▶ PROBLEM REQUIREMENTS: Reproduce the listing that follows with no differences at all.

▶ DATA TO PROCESS:

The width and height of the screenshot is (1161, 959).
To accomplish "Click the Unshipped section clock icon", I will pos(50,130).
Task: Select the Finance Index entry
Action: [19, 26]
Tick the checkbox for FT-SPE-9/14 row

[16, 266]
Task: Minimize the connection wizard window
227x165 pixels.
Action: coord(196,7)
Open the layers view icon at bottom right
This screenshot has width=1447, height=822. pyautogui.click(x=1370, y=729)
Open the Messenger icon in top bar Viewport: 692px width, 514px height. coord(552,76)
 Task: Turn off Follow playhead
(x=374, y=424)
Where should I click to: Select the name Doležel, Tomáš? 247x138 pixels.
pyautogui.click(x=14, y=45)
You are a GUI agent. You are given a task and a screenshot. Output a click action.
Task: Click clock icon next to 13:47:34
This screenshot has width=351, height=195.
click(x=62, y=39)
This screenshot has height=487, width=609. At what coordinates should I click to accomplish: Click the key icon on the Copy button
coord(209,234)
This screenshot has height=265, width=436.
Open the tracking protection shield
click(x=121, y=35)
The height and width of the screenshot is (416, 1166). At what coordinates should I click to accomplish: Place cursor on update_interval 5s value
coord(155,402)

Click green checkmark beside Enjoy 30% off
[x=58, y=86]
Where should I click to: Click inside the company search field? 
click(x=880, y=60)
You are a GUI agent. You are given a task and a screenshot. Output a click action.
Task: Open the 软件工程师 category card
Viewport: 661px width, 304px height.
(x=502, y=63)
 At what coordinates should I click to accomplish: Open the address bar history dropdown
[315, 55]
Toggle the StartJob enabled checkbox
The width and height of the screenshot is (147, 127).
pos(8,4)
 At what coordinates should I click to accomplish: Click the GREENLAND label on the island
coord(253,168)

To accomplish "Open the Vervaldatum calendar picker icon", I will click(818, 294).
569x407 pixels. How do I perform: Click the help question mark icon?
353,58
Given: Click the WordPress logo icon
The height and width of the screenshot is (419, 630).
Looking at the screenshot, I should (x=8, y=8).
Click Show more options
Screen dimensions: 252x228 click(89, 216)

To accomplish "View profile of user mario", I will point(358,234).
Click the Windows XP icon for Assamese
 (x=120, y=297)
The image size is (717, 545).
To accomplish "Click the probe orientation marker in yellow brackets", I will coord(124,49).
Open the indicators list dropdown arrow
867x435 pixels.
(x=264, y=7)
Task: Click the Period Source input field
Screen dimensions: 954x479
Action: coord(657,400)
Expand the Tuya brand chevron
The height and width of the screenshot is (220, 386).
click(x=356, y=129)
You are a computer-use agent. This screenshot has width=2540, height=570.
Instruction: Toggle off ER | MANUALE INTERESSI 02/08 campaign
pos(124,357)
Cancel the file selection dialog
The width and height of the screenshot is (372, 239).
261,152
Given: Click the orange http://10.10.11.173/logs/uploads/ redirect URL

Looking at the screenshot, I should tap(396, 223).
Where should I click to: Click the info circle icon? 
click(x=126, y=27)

▶ ANSWER TO THIS TASK:
The width and height of the screenshot is (1161, 959).
To accomplish "Click the Unshipped section clock icon", I will pos(50,130).
Task: Select the Finance Index entry
Action: [19, 26]
Tick the checkbox for FT-SPE-9/14 row

[16, 266]
Task: Minimize the connection wizard window
227x165 pixels.
Action: coord(196,7)
Open the layers view icon at bottom right
This screenshot has width=1447, height=822. pyautogui.click(x=1370, y=729)
Open the Messenger icon in top bar Viewport: 692px width, 514px height. coord(552,76)
 Task: Turn off Follow playhead
(x=374, y=424)
Where should I click to: Select the name Doležel, Tomáš? 247x138 pixels.
pyautogui.click(x=14, y=45)
You are a GUI agent. You are given a task and a screenshot. Output a click action.
Task: Click clock icon next to 13:47:34
This screenshot has width=351, height=195.
click(x=62, y=39)
This screenshot has height=487, width=609. At what coordinates should I click to accomplish: Click the key icon on the Copy button
coord(209,234)
This screenshot has height=265, width=436.
Open the tracking protection shield
click(x=121, y=35)
The height and width of the screenshot is (416, 1166). At what coordinates should I click to accomplish: Place cursor on update_interval 5s value
coord(155,402)

Click green checkmark beside Enjoy 30% off
[x=58, y=86]
Where should I click to: Click inside the company search field? 
click(x=880, y=60)
You are a GUI agent. You are given a task and a screenshot. Output a click action.
Task: Open the 软件工程师 category card
Viewport: 661px width, 304px height.
(x=502, y=63)
 At what coordinates should I click to accomplish: Open the address bar history dropdown
[315, 55]
Toggle the StartJob enabled checkbox
The width and height of the screenshot is (147, 127).
pos(8,4)
 At what coordinates should I click to accomplish: Click the GREENLAND label on the island
coord(253,168)

To accomplish "Open the Vervaldatum calendar picker icon", I will click(818, 294).
569x407 pixels. How do I perform: Click the help question mark icon?
353,58
Given: Click the WordPress logo icon
The height and width of the screenshot is (419, 630).
Looking at the screenshot, I should (x=8, y=8).
Click Show more options
Screen dimensions: 252x228 click(89, 216)

To accomplish "View profile of user mario", I will point(358,234).
Click the Windows XP icon for Assamese
 (x=120, y=297)
The image size is (717, 545).
To accomplish "Click the probe orientation marker in yellow brackets", I will coord(124,49).
Open the indicators list dropdown arrow
867x435 pixels.
(x=264, y=7)
Task: Click the Period Source input field
Screen dimensions: 954x479
Action: coord(657,400)
Expand the Tuya brand chevron
The height and width of the screenshot is (220, 386).
click(x=356, y=129)
You are a computer-use agent. This screenshot has width=2540, height=570.
Instruction: Toggle off ER | MANUALE INTERESSI 02/08 campaign
pos(124,357)
Cancel the file selection dialog
The width and height of the screenshot is (372, 239).
261,152
Given: Click the orange http://10.10.11.173/logs/uploads/ redirect URL

Looking at the screenshot, I should tap(396, 223).
Where should I click to: Click the info circle icon? 
click(x=126, y=27)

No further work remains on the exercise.